Belakangan polisi meminta maaf karena keliru dalam bertindak, nyaris menangkap orang yang tak bersalah. Meminta maaf dalam budaya Indonesia memang suatu perbuatan mulia. Namun, menggelandang orang hanya karena kesamaan nama membuktikan ada persoalan besar di tubuh kepolisian.
Publik tentu menuntut evaluasi menyeluruh agar tindakan ini tidak terulang karena menorehkan trauma mendalam bagi korban. Tidak boleh terulang karena polisi dengan outlook belanja sebesar Rp138,5 triliun pada 2025 sudah seharusnya bertindak profesional.
Dari sisi Iskandar, sang korban, pemaksaan keluar dari kabin pesawat secara terburu-buru, tanpa verifikasi identitas yang akurat, pastilah meninggalkan luka psikologis yang sulit dihapus. Ia telah dipermalukan di ruang publik.

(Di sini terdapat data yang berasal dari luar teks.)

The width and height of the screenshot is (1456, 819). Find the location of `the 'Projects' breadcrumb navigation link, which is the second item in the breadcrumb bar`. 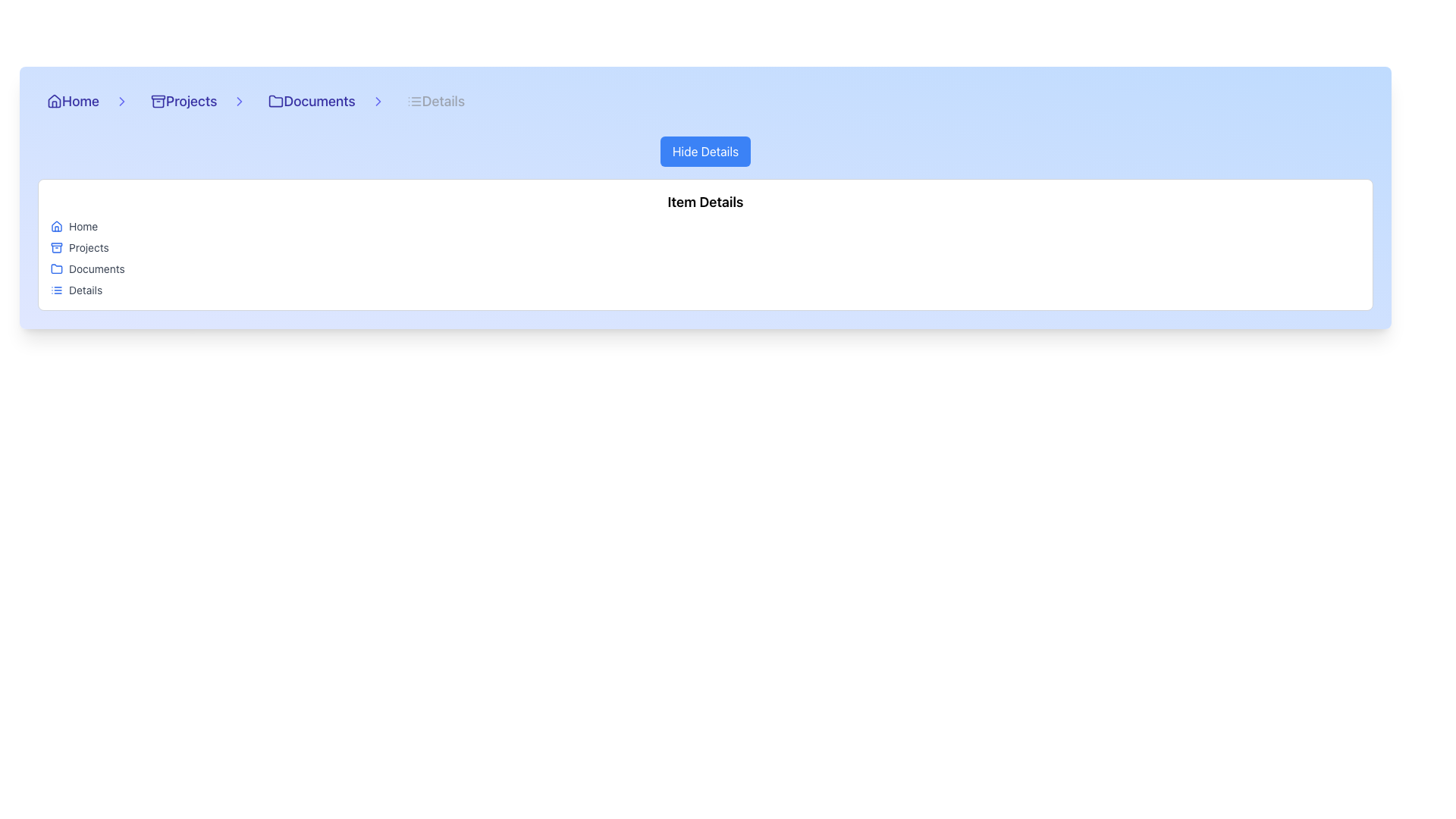

the 'Projects' breadcrumb navigation link, which is the second item in the breadcrumb bar is located at coordinates (193, 102).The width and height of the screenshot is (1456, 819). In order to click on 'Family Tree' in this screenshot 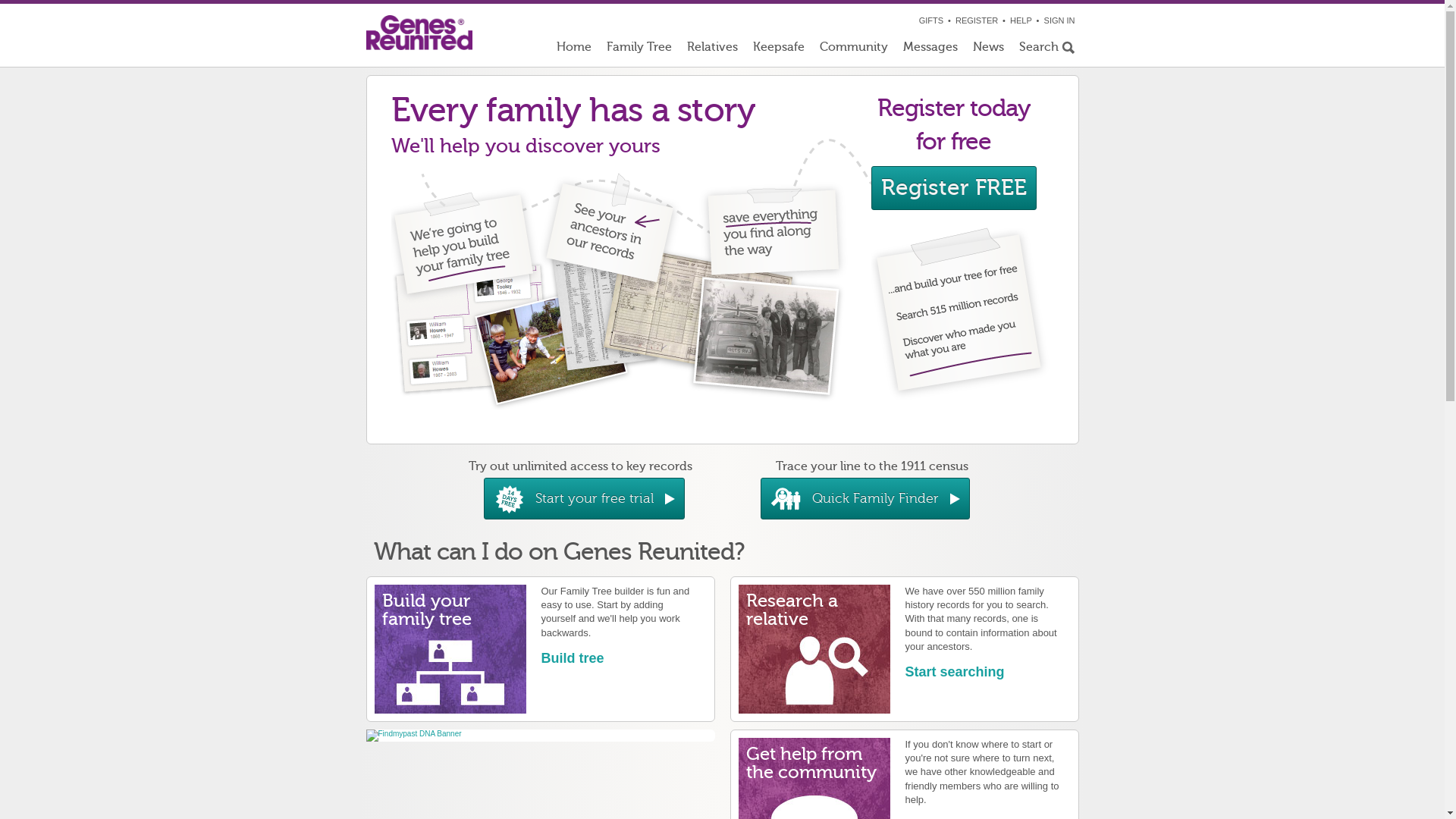, I will do `click(598, 49)`.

Di hadapan penumpang lain dan awak pesawat, Iskandar terstigmatisasi dan menanggung tuduhan sebagai tersangka judi
online. Dalam hitungan menit, kehormatan pribadinya runtuh akibat kesalahan aparat dalam mencocokkan identitas.
Dari sisi aparat kepolisian, tindakan mereka yang tergesa-gesa mengidentifikasi tersangka berpotensi meruntuhkan kewibawaan institusi. Padahal, Polri sedang bersusah payah dalam memulihkan citra mereka agar dapat dipercaya oleh masyarakat.
Ilustrasi penangkapan. Foto: Medcom.id.
Lembaga survei nasional Indikator Politik Indonesia melalui survei yang dilakukan dalam kurun waktu 16-21 Januari 2025 menunjukkan rendahnya penilaian masyarakat terhadap Polri. Dari 11 lembaga negara, aparat kepolisian menghuni tiga besar urutan terbawah.
Kalau kita merunut ke belakang, peristiwa salah tangkap pernah menimpa warga Cianjur, Jawa Barat. Pria berusia 45 tahun bernama Nyanyang Suherli disergap oleh anggota Polres Cianjur pada malam 2 Juni 2025. Ia bahkan mengalami luka lebam di berbagai bagian tubuh terutama wajah.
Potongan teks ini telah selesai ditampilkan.